Gov. Tim Walz on Friday announced a pair of initiatives aimed at helping people enroll in health insurance coverage during the COVID-19 coverage and help emergency workers find child care. Photo by Ricardo Lopez/Minnesota Reformer
Minnesota Gov. Tim Walz is not yet prepared to join his counterparts in states like Ohio, Michigan and California who have issued shelter-in-place orders, but he said Monday such an order here would likely have to span at least several weeks to be effective.
Walz, who has already taken steps like closing dine-in services at restaurants and bars, said he is not yet convinced that formally ordering Minnesotans to stay home, except for essential activities, would be effective at this point.
He has consulted other governors about their shelter-in-place orders, and the state health department is using data to model the potential effects of increased restrictions on the virus’ spread, Walz said.
“The questions I’m asking is, ‘How do we get social compliance, where people can do this for a longer time period?’,” Walz said. “[Many think] if we just shut everything down, don’t move anybody, in two weeks this passes. That is incorrect.”
The first-term governor also ordered another string of actions Monday aimed at alleviating the effects of the COVID-19 pandemic, including establishing a small business loan program, ordering a count of protective gear for health workers and banning evictions.
As many as 5,000 small businesses are eligible for the state loan program. Steve Grove, commissioner of the Minnesota Department of Employment and Economic Development, said the department has $30 million to help businesses affected by the pandemic while they wait for federal loans.
Qualifying businesses will receive interest-free loans between $2,500 and $35,000, Grove said. Walz’s executive order also allows local governments with revolving loan funds to make loans available to retail and service providers for the next 90 days.
As the state faces a shortage of protective gear for health care workers and ventilators and respirators, Walz directed non-hospital health care facilities to report their inventory of these devices to the state and either preserve them or donate them to a local coordinating agency.

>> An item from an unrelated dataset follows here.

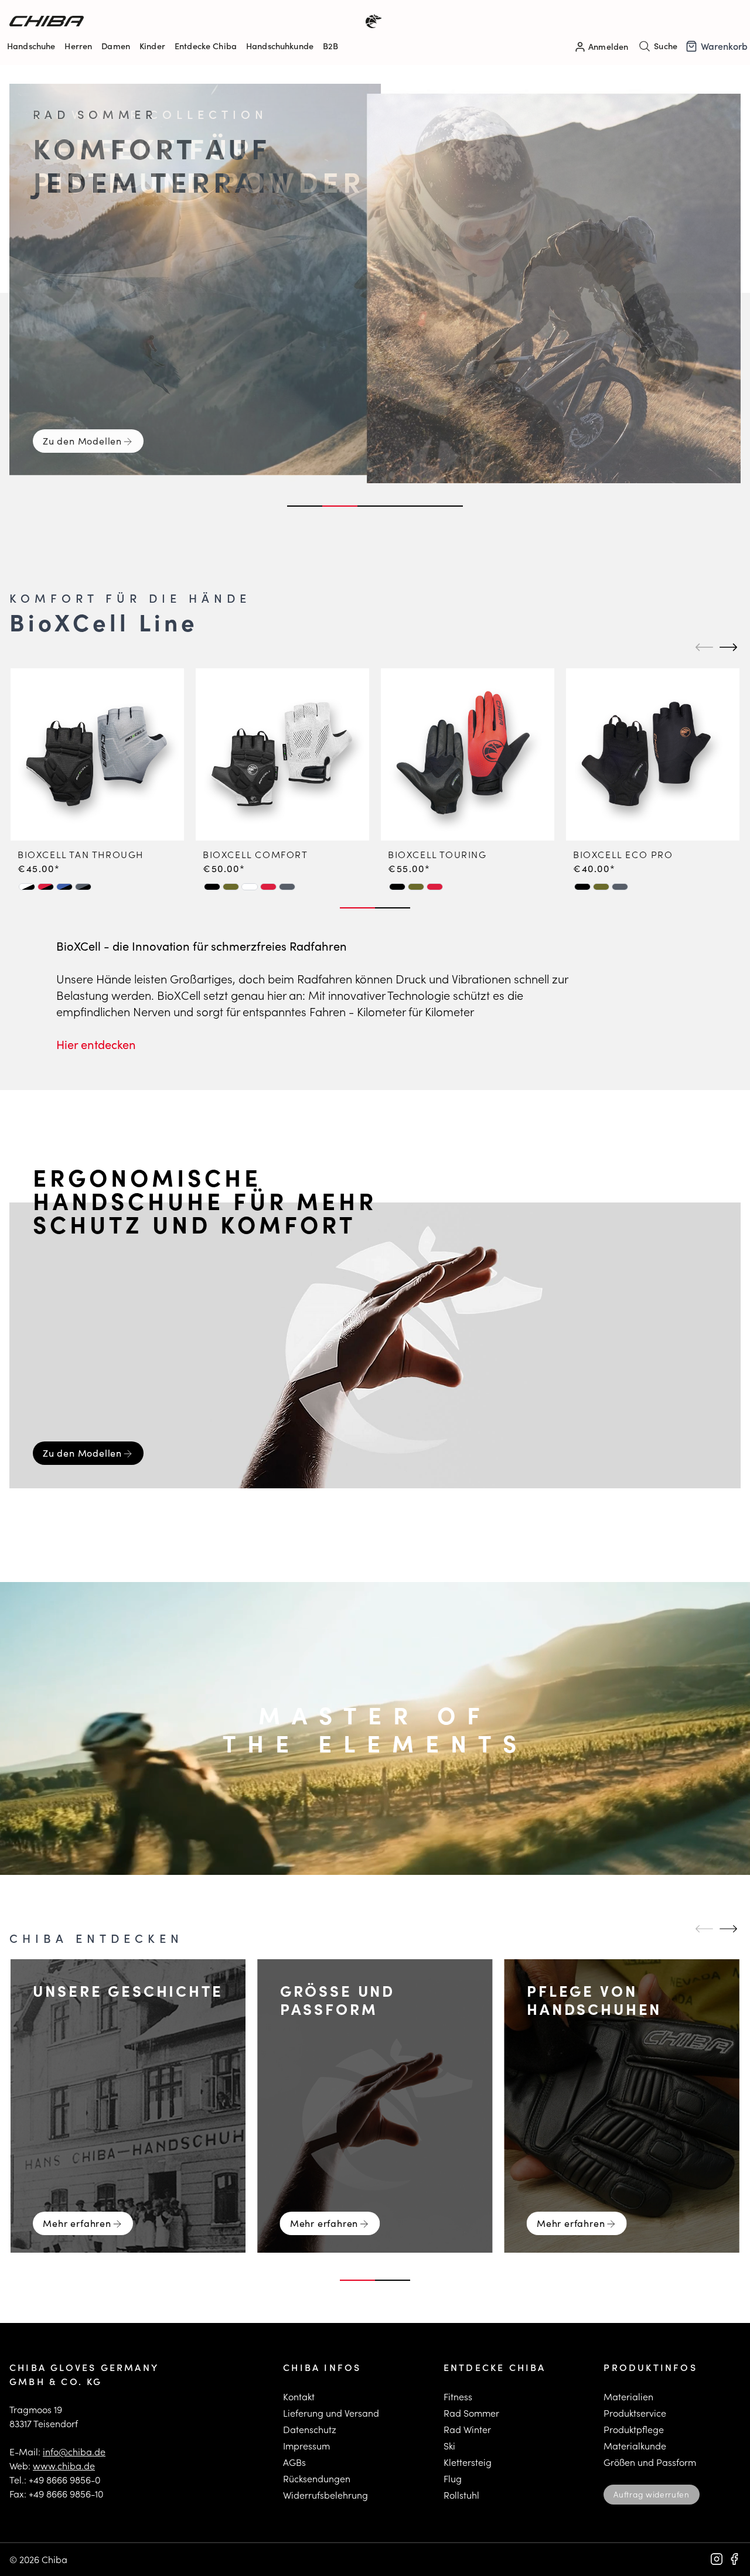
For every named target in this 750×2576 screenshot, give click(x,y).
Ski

Across Minnesota, 235 people had tested positive for COVID-19 as of Monday, and one person — a Ramsey County resident in their 80s — has died, according to the Minnesota Department of Health.
Several prominent Minnesota politicians have shared that they and their families have been afflicted by COVID-19. Lt. Gov. Peggy Flanagan’s brother, Ron, died Saturday in Tennessee, becoming the second death in that state caused by COVID-19, Flanagan wrote on Instagram.
Sen. Amy Klobuchar’s husband, John, tested positive for COVID-19 and has been hospitalized, Klobuchar wrote in a statement published Monday. Walz, who conducted a news briefing by phone on Monday, is under self-quarantine for 14 days after learning Sunday night that a member of his security detail had tested positive for the disease.